Dear devotees and friends,
Please accept my best wishes. All glories to Srila Prabhupada.
I am writing to you from Tomsk, in West Siberia. It’s a university city, and the leader here, Carudesna prabhu, has very effective programmes going on with the students. Therefore the preaching is very nice.
I last wrote about 10 days ago from Abakan, on the way to Kizil, near the border with Mongolia and Kazakhstan.
We travelled there in a car with the leading preacher of the area, Vidyanidhi prabhu, and my translator Subala, and Vidyanidhi was explaining about the area we were going into. His English is about on the same level as
my Russian, and has been for years, and as he explained things to me I was also understanding some of the difficulties of dabbling in a foreign language and not really learning it properly.
As he talked about one particular place he looked me in the eyes with a straight face and told me “there was a big bottle there.” My mind went into a minor spin. “Wow! A big bottle! How big would a bottle have to be that the place it came from would become famous for it? Big enough to walk into?”
But then, seeing my surprise, he asked Subala what the correct word was, and Subala told him “battle, not bottle!” There had apparently been some major military conflict there hundreds of years ago. That in itself was mildly interesting, but the thing that struck me was how difficult it is to learn a foreign language, where all the words have nothing to do with your native language, and where “battle” might as well be “bottle” as far as you were concerned. Why would it make a difference? But for the speakers of that foreign language it makes the difference between someone making sense and speaking nonsense!
I had an evening off the first night, May 19th, and tried to catch up on some reading and chanting, and then on the 20th evening we had a programme in a cultural hall. There were about 100 or so people there, most of them new to Krishna consciousness, so we tried to adapt things to them as much as possible. They seemed to like it, and at the end some of them danced in the kirtana.
The next morning we drove on to Kizil, which is the capital of the Tuva Republic.
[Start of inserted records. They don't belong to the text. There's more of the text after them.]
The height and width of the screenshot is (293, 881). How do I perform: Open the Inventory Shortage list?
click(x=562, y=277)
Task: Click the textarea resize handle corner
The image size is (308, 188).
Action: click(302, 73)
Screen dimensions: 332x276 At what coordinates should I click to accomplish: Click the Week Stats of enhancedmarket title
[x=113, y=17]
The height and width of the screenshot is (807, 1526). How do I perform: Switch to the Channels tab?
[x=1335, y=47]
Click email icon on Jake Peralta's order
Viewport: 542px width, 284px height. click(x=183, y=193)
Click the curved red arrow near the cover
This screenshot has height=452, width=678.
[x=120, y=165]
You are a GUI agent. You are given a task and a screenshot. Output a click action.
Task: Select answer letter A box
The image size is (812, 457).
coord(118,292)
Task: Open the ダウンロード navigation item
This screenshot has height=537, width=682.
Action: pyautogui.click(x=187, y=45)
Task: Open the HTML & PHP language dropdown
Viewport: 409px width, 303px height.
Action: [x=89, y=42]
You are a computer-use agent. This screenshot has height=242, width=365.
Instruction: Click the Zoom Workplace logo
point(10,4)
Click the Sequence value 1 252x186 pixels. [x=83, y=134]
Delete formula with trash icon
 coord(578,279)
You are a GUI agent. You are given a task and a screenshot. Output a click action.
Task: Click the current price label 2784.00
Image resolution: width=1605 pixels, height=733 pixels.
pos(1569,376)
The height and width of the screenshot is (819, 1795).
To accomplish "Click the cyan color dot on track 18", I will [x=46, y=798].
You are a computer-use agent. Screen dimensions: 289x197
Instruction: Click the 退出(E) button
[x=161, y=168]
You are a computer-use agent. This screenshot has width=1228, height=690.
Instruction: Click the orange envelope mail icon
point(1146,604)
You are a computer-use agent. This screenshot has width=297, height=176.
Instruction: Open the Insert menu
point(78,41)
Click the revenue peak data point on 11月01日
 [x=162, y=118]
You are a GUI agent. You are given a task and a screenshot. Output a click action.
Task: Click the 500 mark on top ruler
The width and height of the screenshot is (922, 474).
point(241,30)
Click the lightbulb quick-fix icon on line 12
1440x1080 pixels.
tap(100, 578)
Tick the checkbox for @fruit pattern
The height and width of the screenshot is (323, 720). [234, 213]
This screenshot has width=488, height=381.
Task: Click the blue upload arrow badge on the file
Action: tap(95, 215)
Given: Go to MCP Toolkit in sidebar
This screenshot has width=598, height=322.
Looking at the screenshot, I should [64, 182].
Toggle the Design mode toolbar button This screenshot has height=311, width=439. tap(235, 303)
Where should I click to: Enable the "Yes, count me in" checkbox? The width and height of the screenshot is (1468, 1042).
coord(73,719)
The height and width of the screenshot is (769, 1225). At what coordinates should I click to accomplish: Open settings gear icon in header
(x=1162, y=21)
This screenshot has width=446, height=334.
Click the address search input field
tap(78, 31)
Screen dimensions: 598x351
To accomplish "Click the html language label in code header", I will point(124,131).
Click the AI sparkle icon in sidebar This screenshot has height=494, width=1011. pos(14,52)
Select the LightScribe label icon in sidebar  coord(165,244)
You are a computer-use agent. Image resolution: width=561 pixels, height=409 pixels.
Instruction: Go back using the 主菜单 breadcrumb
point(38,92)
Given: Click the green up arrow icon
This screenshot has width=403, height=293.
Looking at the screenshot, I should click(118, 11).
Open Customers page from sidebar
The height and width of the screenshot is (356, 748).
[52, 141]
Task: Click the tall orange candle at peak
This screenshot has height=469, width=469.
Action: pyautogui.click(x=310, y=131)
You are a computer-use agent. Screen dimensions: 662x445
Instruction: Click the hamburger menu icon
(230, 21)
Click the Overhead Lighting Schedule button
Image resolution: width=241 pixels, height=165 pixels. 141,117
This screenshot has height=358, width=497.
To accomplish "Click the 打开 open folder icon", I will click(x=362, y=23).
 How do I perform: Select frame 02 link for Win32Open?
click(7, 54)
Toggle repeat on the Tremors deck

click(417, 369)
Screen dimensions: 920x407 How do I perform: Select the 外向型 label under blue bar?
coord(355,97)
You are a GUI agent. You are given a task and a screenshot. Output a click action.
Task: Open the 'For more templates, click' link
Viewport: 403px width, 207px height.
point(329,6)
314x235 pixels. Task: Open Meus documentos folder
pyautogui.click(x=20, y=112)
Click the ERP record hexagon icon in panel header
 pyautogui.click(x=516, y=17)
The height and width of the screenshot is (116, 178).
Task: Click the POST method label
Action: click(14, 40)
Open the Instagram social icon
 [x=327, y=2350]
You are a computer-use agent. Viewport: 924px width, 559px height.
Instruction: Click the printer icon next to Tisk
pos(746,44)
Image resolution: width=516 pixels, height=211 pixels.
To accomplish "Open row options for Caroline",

When the Russian empire spread out eastwards from Moscow about 350 years ago, they annexed whatever civilizations were in their way, and in this part of the world that meant parts of the former Mongolia. What is left of Mongolia on the map is just perhaps half of what it used to be. The rest is now part of Russia.
In the Communist times they gave these areas a semblance of independence by declaring them “Autonomous Republics” and letting them govern themselves to some degree. Of course, if they didn’t do what Moscow told them to do then they were unceremoniously crushed and people more co-operative with the Communist regime were put in charge.
We drove through a beautiful mountain range called the Sayani Mountains, and found to our surprise that even though the outside temperature that day was about 20 degrees C, still the snow was not melting so much. It was quite unusual to be outside in a kurta, feeling pleasantly warm, but completely surrounded by snow.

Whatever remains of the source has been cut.